Is the Supercharger Set to Overpower the Turbocharger?
Like many drivers who are born with a lead foot, I tend to run into a serious dilemma when it is time to put the pedal to the metal. I want to go fast, but my thirsty, turbocharged Acura guzzles premium petrol entirely too quickly. Sure, I love my RDX, but to this day I have yet to find a performance engine that can yield both fantastic fuel economy and uninhibited power at the same time. Some cars have come close to having what I need, but I like power, and every single supercharged and turbocharged car I like seems to have atrocious fuel economy.
But all of this might be about to change, as technology and engineering have brought forth a new generation of go-fast goods that could give drivers like myself the best of both worlds. Imagine a system that has the ability to provide the power we need but in a much smaller, fuel-efficient package. This kind of product is what we like to call a “game changer” in the auto biz, because if it works for one brand, then all the other manufacturers will follow suit with their own models to keep up with the competition.
So when word was announced that Audi is now working on making its cars save gas by supercharging them, I literally jumped with joy. A report by Automotive News illustrates that the electric specialist firm Valeo is set to slap a supercharger on Audi’s new Q7 concept car to see if it “can reduce fuel consumption by 7% to 20%.” If this design actually works the way it is intended to, the upgrade would instantly be a must-have for someone like me, who wants both power and fuel efficiency from a performance machine but doesn’t want to wait on a turbo to spool up.
But I’m getting ahead of myself. These products haven’t even been tested on the Q7 yet, and the testing of the system on other vehicles has only just begun. So with a tentative release date of sometime between 2017 and 2019, and no guarantees that this system won’t fall flat on its face along the way, we have a moment to consider the benefits of this product and what it could mean for the future of the automotive industry. While we’re waiting, let’s also take a closer look at the supercharger to better understand what makes it superior to a turbocharger.
We’ll begin by addressing the differences between a turbocharger and a supercharger, because many people still don’t know the distinction between the two. For an engine to run, it needs a combination of fuel, fire, and some fresh air — it is the last of these key elements where the turbo/supercharger comes into play. Fresh air that is force-fed into an engine via a turbo or supercharger triggers a chain effect that produces a lot more power than a car that is not equipped with either of these systems. That is why they are commonly referred to as “forced-induction systems” and have the potential to blow the doors off most muscle cars around town that don’t have a similar upgrade.

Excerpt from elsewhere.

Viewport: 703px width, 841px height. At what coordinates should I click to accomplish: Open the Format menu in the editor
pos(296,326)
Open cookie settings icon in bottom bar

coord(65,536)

While both of these systems achieve the same goal and can create boatloads of extra power, they go about achieving their goals very differently. A turbocharger runs off a car’s exhaust fumes, so the miniature turbine inside of its snail-like structure only starts working when the fumes are already flowing through the system. This means it has the tendency to lag at first, an occurrence aptly called “turbo-lag,” and it is difficult to avoid. Smaller turbos don’t take as long to spool up, but they will fall flat at higher speeds, while larger turbos are phenomenal at reaching high speeds but require a longer spooling time.
On the other end is the supercharger. Traditionally a belt-driven operation, the supercharger relies on engine speed to determine the amount of fresh air it will blow back into the engine. This means more instantaneous power, because instead of waiting on a car’s exhaust fumes to build up, the supercharger’s belt follows the engine’s lead, thus offering tremendous power at any time. But what Valeo wants to offer is a different kind of power: The Valeo supercharger is powered by a separate electric motor instead of just relying on the car’s engine.

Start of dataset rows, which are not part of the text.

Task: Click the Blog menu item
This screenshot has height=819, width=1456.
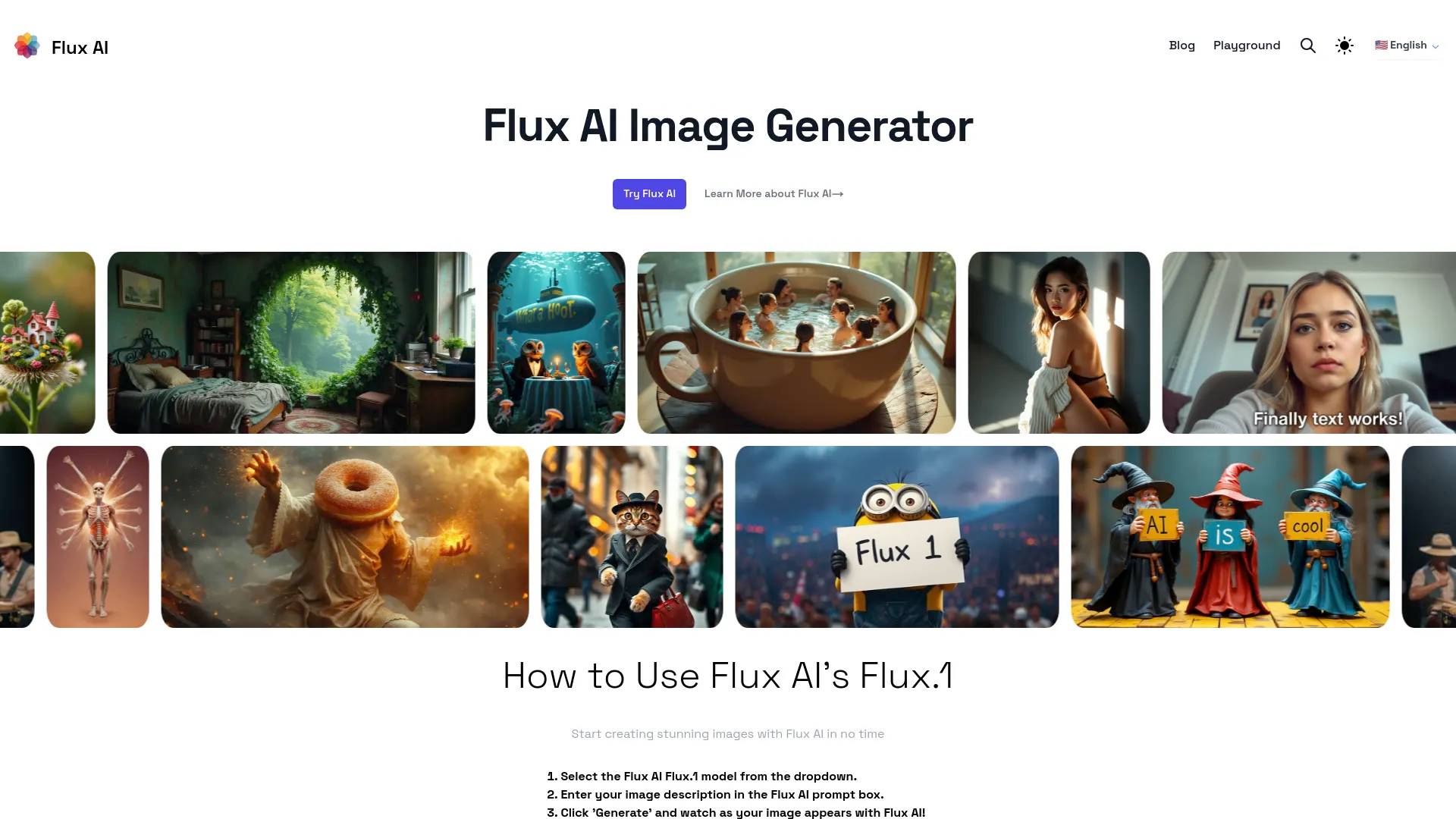Action: click(1182, 45)
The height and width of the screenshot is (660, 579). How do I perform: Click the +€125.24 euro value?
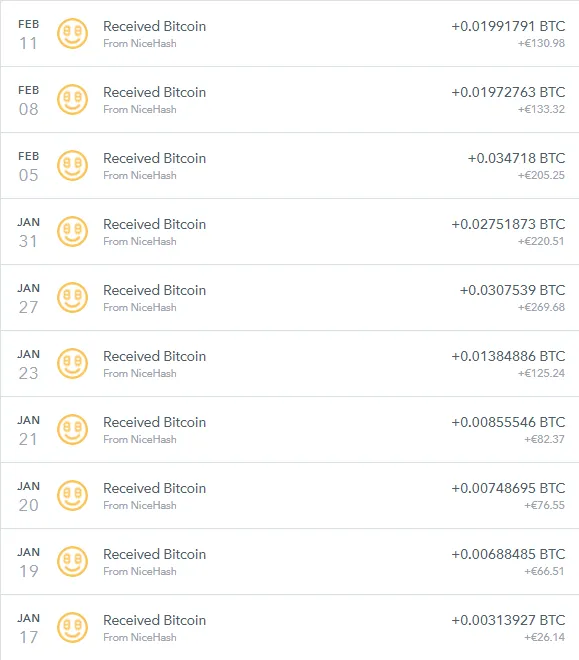[x=541, y=373]
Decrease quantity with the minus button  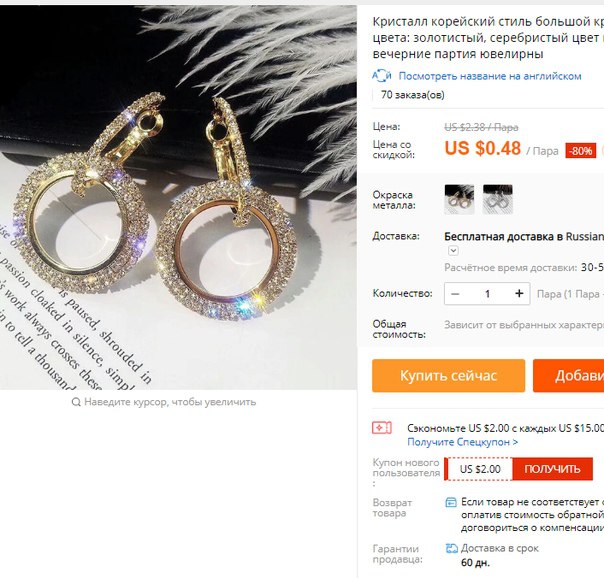tap(455, 294)
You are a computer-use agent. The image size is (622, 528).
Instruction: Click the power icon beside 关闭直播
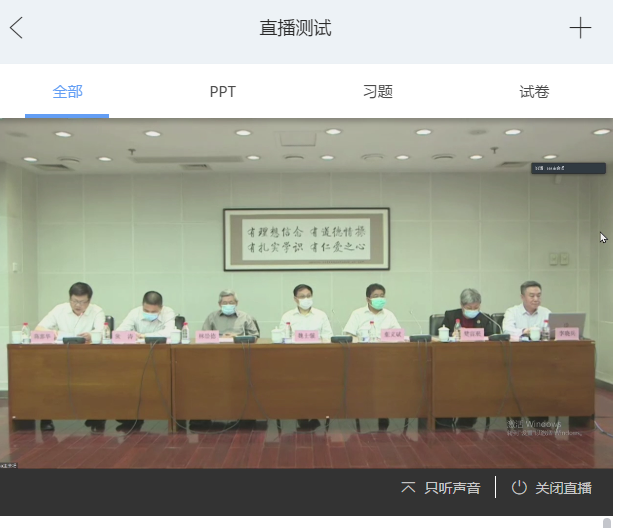pos(519,488)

What Valeo is proposing is truly a revolutionary product that not only gives a car more power but also makes a car more efficient by enabling the downsizing of engines. A small four-cylinder engine equipped with a supercharger can now make the power of a V6, and a supercharged V6 would pull like a V8. According to a video by Valeo, test results have shown fuel consumption drop by 15% to 20% when this system was tested on small engines ranging from 1.0 to 2.4 liters, as well as on turbocharged and diesel engines where the supercharger “piggybacks” on the turbo that is already in place. And for anyone wanting to outfit their current car, Valeo says the system can be installed “easily and at a lower cost on new or existing vehicles.”